Lilian Scharman
- Full name: Lilian Scharman Hester
- Country (sports): United States
- Born: June 26, 1901 New York, United States
- Died: March 1, 1982 (aged 80) New York, United States
- Height: 5 ft 8.5 in (1.74 m)

Singles

Grand Slam singles results
- Wimbledon: 1R (1924)
- US Open: 3R (1928)

Doubles

Grand Slam doubles results
- Wimbledon: 2R (1924)
- US Open: SF (1923)

Grand Slam mixed doubles results
- Wimbledon: QF (1924)
- US Open: QF (1923)

= Lilian Scharman =

American tennis player

Lilian Scharman Hester (née Scharman; June 26, 1901 – March 1, 1982) was an American tennis player who was active in the first half of the 1920s.

==Career==
She lost to Helen Wills in the first round of Wimbledon in 1924 and competed in the 1924 Summer Olympics. Having beaten JF Park and Norah Middleton, Scharman and Francis Hunter reached the quarterfinal of the Wimbledon mixed doubles event which they lost to Dorothy Shepherd-Barron and Leslie Godfree.

At the 1923 U.S. Women's Clay Court Championships she lost the final of the singles event to Mayme McDonald in three sets. In June 1923 at the New Jersey State Championships, played on clay courts at the Orange Lawn Tennis Club, she won the singles title as well as the doubles title, partnering Ceres Baker. Scharman was a runner-up at the 1924 U.S. Indoor Championships, played at Longwood, Chestnut Hill, losing the final in straight sets to Marion Zinderstein Jessup.

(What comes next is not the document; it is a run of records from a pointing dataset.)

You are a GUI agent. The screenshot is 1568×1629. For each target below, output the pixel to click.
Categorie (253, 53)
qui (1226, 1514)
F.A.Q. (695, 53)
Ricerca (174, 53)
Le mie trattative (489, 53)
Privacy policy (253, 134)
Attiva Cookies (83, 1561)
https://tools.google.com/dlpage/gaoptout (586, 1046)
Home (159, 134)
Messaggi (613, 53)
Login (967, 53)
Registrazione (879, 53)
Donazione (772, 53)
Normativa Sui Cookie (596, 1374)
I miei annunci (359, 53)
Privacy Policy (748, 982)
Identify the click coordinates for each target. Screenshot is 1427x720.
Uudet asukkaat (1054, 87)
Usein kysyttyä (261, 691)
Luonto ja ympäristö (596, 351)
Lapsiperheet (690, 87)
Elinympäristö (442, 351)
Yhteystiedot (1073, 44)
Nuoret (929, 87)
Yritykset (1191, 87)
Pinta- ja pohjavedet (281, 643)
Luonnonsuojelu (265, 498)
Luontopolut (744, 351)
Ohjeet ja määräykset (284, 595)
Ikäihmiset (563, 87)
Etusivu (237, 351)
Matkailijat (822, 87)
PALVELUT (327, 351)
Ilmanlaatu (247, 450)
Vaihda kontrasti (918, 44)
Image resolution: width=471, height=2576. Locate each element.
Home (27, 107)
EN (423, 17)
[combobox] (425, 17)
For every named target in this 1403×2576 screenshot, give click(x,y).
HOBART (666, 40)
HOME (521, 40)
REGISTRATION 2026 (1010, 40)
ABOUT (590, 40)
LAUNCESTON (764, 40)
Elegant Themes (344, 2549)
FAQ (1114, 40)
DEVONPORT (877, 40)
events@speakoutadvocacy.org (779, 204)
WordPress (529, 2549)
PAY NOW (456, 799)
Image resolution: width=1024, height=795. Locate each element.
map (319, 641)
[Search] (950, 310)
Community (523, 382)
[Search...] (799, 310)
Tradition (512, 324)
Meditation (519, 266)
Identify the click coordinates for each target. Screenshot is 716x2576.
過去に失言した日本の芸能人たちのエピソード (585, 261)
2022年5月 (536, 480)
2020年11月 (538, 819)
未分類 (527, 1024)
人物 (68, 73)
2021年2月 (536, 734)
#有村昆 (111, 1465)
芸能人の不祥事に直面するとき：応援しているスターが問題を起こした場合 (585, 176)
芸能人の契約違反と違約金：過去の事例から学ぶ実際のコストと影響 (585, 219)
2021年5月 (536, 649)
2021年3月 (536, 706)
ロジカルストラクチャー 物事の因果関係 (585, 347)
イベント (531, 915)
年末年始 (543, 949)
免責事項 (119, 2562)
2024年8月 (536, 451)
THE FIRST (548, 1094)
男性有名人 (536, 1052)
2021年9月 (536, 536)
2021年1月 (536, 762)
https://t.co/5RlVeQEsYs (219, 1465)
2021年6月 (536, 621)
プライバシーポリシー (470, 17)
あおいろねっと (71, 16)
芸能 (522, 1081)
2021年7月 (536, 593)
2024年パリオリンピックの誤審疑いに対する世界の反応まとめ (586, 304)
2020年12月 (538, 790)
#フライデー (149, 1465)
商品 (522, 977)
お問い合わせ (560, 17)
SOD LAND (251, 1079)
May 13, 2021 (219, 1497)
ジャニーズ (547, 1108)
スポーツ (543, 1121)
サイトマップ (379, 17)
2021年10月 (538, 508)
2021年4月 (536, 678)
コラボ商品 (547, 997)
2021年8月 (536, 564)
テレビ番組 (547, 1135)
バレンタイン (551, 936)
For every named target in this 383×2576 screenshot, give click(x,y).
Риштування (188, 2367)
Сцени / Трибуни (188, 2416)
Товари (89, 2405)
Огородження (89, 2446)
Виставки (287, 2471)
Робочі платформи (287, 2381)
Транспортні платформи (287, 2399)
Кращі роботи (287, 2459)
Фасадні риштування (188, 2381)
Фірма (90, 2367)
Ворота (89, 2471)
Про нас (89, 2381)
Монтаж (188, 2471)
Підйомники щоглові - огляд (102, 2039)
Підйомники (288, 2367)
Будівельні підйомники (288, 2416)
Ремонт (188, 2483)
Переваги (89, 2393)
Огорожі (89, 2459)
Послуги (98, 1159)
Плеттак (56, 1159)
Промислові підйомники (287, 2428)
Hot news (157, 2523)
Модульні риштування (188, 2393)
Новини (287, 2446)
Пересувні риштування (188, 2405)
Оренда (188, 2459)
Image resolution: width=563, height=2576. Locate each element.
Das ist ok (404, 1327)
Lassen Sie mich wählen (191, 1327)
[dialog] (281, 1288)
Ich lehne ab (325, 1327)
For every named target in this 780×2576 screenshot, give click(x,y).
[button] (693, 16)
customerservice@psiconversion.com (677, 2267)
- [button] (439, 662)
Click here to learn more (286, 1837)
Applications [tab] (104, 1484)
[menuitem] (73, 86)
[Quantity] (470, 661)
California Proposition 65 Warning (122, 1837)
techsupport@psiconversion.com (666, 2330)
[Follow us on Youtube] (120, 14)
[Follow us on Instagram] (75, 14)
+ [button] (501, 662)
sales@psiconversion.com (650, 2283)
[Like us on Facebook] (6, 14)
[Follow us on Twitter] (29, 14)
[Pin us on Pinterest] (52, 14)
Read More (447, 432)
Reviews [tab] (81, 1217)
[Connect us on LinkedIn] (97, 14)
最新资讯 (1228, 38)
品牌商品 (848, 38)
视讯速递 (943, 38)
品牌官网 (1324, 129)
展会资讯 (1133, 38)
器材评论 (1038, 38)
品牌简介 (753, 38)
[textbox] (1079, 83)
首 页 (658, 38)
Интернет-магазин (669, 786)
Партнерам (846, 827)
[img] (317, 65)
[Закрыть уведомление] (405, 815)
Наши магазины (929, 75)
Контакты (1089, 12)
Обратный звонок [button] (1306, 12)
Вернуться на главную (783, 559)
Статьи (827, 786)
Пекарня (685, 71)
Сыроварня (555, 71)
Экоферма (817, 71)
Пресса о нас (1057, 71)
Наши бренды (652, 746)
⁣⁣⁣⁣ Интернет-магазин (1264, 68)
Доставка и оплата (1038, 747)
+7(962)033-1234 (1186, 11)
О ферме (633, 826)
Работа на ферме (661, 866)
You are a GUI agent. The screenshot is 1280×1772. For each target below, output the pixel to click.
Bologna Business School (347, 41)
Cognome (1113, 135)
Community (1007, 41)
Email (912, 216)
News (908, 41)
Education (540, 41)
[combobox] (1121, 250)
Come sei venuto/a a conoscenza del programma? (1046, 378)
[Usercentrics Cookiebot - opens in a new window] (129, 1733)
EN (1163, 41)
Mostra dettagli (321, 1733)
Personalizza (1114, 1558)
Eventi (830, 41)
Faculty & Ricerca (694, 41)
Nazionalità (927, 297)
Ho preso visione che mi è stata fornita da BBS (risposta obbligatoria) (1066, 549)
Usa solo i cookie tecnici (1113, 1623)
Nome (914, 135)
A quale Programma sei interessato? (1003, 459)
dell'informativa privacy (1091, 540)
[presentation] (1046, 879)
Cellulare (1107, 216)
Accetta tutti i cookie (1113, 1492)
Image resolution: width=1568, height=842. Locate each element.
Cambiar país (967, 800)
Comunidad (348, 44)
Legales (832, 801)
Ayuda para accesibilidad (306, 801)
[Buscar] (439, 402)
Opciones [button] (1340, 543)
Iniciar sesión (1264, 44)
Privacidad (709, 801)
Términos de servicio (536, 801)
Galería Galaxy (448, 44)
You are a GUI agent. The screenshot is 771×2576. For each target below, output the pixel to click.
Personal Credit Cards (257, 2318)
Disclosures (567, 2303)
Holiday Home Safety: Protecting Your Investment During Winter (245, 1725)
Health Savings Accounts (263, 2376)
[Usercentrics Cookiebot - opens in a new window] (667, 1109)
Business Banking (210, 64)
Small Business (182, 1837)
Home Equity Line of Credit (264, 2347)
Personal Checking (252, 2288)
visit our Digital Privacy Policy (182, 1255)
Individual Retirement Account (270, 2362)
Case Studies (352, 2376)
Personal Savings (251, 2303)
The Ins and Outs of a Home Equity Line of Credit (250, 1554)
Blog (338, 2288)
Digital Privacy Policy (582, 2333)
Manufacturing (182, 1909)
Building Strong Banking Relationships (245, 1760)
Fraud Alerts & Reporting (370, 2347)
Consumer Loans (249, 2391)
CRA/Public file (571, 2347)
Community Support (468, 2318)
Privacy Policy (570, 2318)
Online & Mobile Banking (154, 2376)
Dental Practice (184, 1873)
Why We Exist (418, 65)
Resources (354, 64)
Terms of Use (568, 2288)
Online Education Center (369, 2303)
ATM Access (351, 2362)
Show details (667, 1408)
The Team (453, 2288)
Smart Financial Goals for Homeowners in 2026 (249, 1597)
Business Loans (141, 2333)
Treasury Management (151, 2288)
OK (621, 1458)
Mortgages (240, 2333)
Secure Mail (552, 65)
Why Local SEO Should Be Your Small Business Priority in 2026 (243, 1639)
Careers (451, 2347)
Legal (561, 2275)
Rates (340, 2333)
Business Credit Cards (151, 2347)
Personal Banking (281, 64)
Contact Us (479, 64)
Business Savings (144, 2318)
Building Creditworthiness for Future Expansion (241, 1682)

She had a highest national ranking of No.4 in 1923.

==Personal life==
She was born in Brooklyn, New York on June 26, 1901, the daughter of August Charles Scharman, a businessman, (Note: In 1924 he was vice-president of the German Savings Bank and director of the Manufacturers Trust Company.) and Lillie Rueger Scharman. Her younger sister Frida (1907–1997) played competitive tennis and squash. In 1921 she graduated from Packer Collegiate Institute. On August 6, 1923, she married William Van Andem Hester jr. in Paris.